#### YOUR ASSIGNMENT
Find the lines below holding the word "agent" and copy each of them.

Items from a dataset
....................
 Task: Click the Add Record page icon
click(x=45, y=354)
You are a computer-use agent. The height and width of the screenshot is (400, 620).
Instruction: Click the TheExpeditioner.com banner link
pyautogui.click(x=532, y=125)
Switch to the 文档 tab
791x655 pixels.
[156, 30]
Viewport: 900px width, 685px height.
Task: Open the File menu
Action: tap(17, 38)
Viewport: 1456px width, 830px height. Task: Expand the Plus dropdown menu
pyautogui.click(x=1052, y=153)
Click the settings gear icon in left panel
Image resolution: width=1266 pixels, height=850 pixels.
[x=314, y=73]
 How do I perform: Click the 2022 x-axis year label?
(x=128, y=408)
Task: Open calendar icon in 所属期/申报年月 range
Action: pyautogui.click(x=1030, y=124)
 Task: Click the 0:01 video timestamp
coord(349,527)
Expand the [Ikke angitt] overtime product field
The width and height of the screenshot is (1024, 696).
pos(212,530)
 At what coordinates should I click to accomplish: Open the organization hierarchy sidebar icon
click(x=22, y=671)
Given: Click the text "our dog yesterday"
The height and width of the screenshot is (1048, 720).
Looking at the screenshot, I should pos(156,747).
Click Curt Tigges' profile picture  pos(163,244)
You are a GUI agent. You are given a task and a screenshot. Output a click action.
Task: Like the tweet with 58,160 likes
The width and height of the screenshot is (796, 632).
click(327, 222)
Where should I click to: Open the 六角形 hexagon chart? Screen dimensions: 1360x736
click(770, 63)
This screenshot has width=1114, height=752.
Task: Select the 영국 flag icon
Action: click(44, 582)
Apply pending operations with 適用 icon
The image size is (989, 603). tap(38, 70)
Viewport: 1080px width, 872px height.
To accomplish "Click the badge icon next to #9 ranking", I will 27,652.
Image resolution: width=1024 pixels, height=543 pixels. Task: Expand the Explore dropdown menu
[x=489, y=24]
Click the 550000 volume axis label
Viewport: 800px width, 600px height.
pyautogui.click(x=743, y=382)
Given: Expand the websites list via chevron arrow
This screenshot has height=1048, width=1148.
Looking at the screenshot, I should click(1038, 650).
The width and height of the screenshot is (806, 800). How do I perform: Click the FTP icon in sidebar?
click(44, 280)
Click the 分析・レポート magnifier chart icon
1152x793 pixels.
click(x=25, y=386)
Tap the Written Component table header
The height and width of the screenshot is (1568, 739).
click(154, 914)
....................
#### RESPONSE TO THE TASK
You are a computer-use agent. The height and width of the screenshot is (400, 620).
You are a GUI agent. You are given a task and a screenshot. Output a click action.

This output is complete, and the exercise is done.